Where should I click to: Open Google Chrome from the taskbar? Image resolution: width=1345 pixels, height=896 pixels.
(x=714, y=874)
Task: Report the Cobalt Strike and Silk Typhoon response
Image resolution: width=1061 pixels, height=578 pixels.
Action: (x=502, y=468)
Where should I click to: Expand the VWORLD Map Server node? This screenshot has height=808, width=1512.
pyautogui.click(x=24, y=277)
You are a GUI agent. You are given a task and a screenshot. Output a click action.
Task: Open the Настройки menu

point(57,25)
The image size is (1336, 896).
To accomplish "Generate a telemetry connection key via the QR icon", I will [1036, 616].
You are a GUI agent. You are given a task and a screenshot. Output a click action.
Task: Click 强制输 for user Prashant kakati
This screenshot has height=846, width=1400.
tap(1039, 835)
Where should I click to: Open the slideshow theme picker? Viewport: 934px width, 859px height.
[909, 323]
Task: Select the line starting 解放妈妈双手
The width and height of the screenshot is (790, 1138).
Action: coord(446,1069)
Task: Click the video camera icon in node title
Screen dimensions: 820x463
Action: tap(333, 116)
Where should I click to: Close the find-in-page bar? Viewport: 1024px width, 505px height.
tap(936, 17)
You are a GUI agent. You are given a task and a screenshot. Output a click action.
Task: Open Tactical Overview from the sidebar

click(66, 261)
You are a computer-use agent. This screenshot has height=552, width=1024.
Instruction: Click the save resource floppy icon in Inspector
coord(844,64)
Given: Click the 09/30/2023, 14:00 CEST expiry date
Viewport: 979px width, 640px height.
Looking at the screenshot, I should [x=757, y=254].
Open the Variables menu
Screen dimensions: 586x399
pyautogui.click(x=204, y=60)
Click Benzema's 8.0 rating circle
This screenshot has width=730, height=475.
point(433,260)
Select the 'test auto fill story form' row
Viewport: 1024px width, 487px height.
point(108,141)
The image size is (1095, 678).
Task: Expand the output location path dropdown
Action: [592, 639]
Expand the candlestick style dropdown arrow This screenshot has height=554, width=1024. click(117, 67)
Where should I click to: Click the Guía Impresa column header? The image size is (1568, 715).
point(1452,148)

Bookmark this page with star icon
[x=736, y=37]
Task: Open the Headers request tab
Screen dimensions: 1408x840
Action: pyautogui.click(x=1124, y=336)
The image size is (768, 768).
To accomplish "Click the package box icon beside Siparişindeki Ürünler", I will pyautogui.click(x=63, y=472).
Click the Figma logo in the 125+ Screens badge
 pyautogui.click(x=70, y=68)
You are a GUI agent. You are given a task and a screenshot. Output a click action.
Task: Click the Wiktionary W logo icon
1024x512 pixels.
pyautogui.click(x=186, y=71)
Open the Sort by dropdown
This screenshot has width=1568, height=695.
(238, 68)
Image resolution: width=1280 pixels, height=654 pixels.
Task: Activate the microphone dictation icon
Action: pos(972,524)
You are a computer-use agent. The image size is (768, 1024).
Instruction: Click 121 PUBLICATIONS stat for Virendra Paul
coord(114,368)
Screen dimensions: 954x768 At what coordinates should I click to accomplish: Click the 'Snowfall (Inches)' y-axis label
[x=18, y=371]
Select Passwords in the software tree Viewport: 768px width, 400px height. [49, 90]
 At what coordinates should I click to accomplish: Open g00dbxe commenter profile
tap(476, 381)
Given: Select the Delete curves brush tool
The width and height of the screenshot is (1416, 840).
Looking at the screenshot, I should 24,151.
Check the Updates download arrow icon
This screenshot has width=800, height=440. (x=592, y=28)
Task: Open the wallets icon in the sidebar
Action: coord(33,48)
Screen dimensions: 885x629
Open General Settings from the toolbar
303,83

**Brief**
Return every item above unchanged, reproducing each line character for character.

**Complete response**
Where should I click to: Open Google Chrome from the taskbar? Image resolution: width=1345 pixels, height=896 pixels.
(x=714, y=874)
Task: Report the Cobalt Strike and Silk Typhoon response
Image resolution: width=1061 pixels, height=578 pixels.
Action: (x=502, y=468)
Where should I click to: Expand the VWORLD Map Server node? This screenshot has height=808, width=1512.
pyautogui.click(x=24, y=277)
You are a GUI agent. You are given a task and a screenshot. Output a click action.
Task: Open the Настройки menu

point(57,25)
The image size is (1336, 896).
To accomplish "Generate a telemetry connection key via the QR icon", I will [1036, 616].
You are a GUI agent. You are given a task and a screenshot. Output a click action.
Task: Click 强制输 for user Prashant kakati
This screenshot has height=846, width=1400.
tap(1039, 835)
Where should I click to: Open the slideshow theme picker? Viewport: 934px width, 859px height.
[909, 323]
Task: Select the line starting 解放妈妈双手
The width and height of the screenshot is (790, 1138).
Action: coord(446,1069)
Task: Click the video camera icon in node title
Screen dimensions: 820x463
Action: tap(333, 116)
Where should I click to: Close the find-in-page bar? Viewport: 1024px width, 505px height.
tap(936, 17)
You are a GUI agent. You are given a task and a screenshot. Output a click action.
Task: Open Tactical Overview from the sidebar

click(66, 261)
You are a computer-use agent. This screenshot has height=552, width=1024.
Instruction: Click the save resource floppy icon in Inspector
coord(844,64)
Given: Click the 09/30/2023, 14:00 CEST expiry date
Viewport: 979px width, 640px height.
Looking at the screenshot, I should [x=757, y=254].
Open the Variables menu
Screen dimensions: 586x399
pyautogui.click(x=204, y=60)
Click Benzema's 8.0 rating circle
This screenshot has width=730, height=475.
point(433,260)
Select the 'test auto fill story form' row
Viewport: 1024px width, 487px height.
point(108,141)
The image size is (1095, 678).
Task: Expand the output location path dropdown
Action: [592, 639]
Expand the candlestick style dropdown arrow This screenshot has height=554, width=1024. click(117, 67)
Where should I click to: Click the Guía Impresa column header? The image size is (1568, 715).
point(1452,148)

Bookmark this page with star icon
[x=736, y=37]
Task: Open the Headers request tab
Screen dimensions: 1408x840
Action: pyautogui.click(x=1124, y=336)
The image size is (768, 768).
To accomplish "Click the package box icon beside Siparişindeki Ürünler", I will pyautogui.click(x=63, y=472).
Click the Figma logo in the 125+ Screens badge
 pyautogui.click(x=70, y=68)
You are a GUI agent. You are given a task and a screenshot. Output a click action.
Task: Click the Wiktionary W logo icon
1024x512 pixels.
pyautogui.click(x=186, y=71)
Open the Sort by dropdown
This screenshot has width=1568, height=695.
(238, 68)
Image resolution: width=1280 pixels, height=654 pixels.
Task: Activate the microphone dictation icon
Action: pos(972,524)
You are a computer-use agent. The image size is (768, 1024).
Instruction: Click 121 PUBLICATIONS stat for Virendra Paul
coord(114,368)
Screen dimensions: 954x768 At what coordinates should I click to accomplish: Click the 'Snowfall (Inches)' y-axis label
[x=18, y=371]
Select Passwords in the software tree Viewport: 768px width, 400px height. [49, 90]
 At what coordinates should I click to accomplish: Open g00dbxe commenter profile
tap(476, 381)
Given: Select the Delete curves brush tool
The width and height of the screenshot is (1416, 840).
Looking at the screenshot, I should 24,151.
Check the Updates download arrow icon
This screenshot has width=800, height=440. (x=592, y=28)
Task: Open the wallets icon in the sidebar
Action: coord(33,48)
Screen dimensions: 885x629
Open General Settings from the toolbar
303,83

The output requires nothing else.